In their car, Alexi tells the detectives that he originally planned to kill Rosie to avenge Stan’s killing of his father but instead grew to like her. When asked who Rosie was scared of in her voice mail, he says it was someone in a black town car they had seen at the ferry dock. Holder exits the car to place a call. Alexi tells her that Rosie had many secrets and would not tell him what she did at the casino or how she found out about her dad. Linden asks what he means, compelling him to admit that Rosie told him Stan is not her real father.

==Production==
Regarding Terry's kiss with Stan Larsen, Jamie Anne Allman stated: "I think this is her feeling guilt about giving Rosie her ID, which she opened a bank account with, and that Rosie found out about Beau Soleil through Terry, being on her computer in her bedroom, and the guilt that she has from that.

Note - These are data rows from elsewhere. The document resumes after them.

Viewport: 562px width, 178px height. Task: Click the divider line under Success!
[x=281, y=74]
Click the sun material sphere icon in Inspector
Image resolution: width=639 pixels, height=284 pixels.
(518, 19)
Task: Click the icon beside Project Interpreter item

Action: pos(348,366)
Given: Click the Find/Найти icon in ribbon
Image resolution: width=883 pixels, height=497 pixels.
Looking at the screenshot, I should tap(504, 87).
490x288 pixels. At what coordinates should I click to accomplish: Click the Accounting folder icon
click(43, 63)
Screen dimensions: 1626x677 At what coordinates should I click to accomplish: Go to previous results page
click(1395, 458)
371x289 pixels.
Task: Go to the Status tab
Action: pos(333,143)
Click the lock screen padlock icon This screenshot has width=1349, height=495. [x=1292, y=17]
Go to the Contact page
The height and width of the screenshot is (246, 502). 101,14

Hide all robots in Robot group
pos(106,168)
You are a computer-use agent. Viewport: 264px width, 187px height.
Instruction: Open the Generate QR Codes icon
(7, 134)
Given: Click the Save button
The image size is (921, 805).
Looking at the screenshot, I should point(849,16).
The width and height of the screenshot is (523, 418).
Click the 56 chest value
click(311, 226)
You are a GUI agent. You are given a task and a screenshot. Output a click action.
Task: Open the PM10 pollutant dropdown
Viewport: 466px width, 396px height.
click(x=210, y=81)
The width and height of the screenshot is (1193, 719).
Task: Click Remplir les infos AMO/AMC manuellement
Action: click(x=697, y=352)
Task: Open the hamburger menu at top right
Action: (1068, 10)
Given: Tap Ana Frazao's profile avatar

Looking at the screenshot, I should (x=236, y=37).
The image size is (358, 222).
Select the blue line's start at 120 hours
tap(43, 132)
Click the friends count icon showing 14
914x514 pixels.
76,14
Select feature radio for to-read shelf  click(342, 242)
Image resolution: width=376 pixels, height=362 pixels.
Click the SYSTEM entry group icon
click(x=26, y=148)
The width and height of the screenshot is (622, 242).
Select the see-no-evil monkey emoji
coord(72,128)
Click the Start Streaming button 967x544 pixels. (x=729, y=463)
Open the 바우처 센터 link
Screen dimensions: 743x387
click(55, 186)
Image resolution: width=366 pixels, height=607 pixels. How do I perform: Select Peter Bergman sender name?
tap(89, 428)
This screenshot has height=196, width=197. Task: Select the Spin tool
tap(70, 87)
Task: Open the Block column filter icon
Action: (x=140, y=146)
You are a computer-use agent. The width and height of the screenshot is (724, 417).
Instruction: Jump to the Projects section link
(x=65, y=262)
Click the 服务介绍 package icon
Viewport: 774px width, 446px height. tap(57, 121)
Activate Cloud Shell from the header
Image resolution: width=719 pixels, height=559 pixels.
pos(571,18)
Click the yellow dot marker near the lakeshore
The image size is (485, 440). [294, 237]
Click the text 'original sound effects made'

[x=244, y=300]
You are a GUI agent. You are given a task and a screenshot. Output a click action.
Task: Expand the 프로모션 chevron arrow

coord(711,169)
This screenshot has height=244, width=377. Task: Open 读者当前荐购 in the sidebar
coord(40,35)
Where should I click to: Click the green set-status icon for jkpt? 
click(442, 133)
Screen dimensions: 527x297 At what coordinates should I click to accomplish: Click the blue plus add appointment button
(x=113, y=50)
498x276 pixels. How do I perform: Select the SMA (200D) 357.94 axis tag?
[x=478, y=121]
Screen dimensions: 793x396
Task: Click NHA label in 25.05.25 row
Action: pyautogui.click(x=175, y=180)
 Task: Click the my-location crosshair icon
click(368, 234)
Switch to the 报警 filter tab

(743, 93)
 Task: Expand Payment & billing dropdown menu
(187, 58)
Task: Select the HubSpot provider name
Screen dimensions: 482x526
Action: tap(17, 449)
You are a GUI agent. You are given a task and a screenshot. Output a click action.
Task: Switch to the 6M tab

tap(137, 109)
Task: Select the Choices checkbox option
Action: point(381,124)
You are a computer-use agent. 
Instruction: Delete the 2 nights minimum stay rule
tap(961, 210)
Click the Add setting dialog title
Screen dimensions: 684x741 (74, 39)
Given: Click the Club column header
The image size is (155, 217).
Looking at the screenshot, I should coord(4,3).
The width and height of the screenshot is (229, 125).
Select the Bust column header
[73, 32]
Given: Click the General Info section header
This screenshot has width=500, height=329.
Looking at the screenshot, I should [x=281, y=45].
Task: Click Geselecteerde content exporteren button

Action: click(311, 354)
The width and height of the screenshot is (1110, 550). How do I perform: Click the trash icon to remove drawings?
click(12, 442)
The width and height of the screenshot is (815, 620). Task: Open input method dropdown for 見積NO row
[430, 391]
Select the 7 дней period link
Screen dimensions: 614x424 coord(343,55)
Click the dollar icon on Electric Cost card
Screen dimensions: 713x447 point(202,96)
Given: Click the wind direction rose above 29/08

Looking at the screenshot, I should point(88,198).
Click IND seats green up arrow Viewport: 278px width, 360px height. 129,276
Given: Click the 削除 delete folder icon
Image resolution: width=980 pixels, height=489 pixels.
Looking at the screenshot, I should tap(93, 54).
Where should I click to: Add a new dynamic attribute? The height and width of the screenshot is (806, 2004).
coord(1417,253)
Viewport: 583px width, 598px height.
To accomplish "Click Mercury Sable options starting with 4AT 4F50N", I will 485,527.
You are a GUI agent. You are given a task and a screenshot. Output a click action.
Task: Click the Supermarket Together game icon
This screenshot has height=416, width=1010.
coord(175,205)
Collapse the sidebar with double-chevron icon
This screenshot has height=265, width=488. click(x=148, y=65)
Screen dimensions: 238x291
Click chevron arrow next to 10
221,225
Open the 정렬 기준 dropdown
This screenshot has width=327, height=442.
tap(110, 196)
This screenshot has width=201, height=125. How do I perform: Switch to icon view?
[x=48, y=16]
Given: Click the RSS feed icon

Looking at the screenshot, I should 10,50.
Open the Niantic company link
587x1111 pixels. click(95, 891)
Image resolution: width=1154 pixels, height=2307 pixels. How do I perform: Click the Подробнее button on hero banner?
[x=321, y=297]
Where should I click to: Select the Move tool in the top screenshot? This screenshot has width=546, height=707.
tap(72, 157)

And the guilt that she has from all those things, that she wants forgiveness for the things that she’s done, and the secrets that she has...She just needs some kind of comfort. I think that’s where, for both of them, I feel like that’s what was stemming from that. And then it was awkward, because I think they both realize it was wrong, but they needed it, but it was weird."

==Reception==

===Critical reception===
"Ghosts of the Past" received mixed reviews. William Bibbiani of CraveOnline called the episode "frustrating", adding: "We’re entering the final stretch with The Killing. Less than two months to go before the final revelation. Mystery series like this one are like a race, and there’s a finish line looming, so it’s clearly trying to get a second wind. But while the plot does move forward in 'Ghosts of the Past,' it loses points for style. The Killing just can’t seem to find its footing anymore, and it’s looking more and more like it won’t be able to pull itself together before the big finale." The A.V. Club's Brandon Nowalk rated this episode a C−, saying "Where 'Ogi Jun' was this focused procedural uncovering the convoluted comic-book story of the boy with the manga tattoo, lying in wait for years to exact revenge on the man who killed his father, 'Ghosts Of The Past' is dressed as a horror film without any animating purpose." Adam Vitcavage of Paste Magazine gave the episode a 7.7 rating, but commented: "'Ghosts of the Past' lived up to the episode's title. A lot of mysteries are beginning to be solved, but new ones have opened up. There are a lot of questions that were raised in the final moments. In fact, there were almost too many to begin to sift through." TV Fanatic's Sean McKenna rated the episode 4 out of 5 stars, commenting "Life is filled with its conflicts, disappointments and failures—and The Killing grips onto them with its rain soaked fingers and refuses to let go. It prefers to illustrate characters digging their way back to the top, searching for redemption and purpose amidst the never-ending hunt for Rosie's killer, even if at times the world they live in throws them another shovel to deepen their own holes."

===Ratings===
The episode was seen by 1.59 million viewers, marking the series' second-lowest viewership, and obtained an adult 18-49 rating of 0.6, steady with the previous week.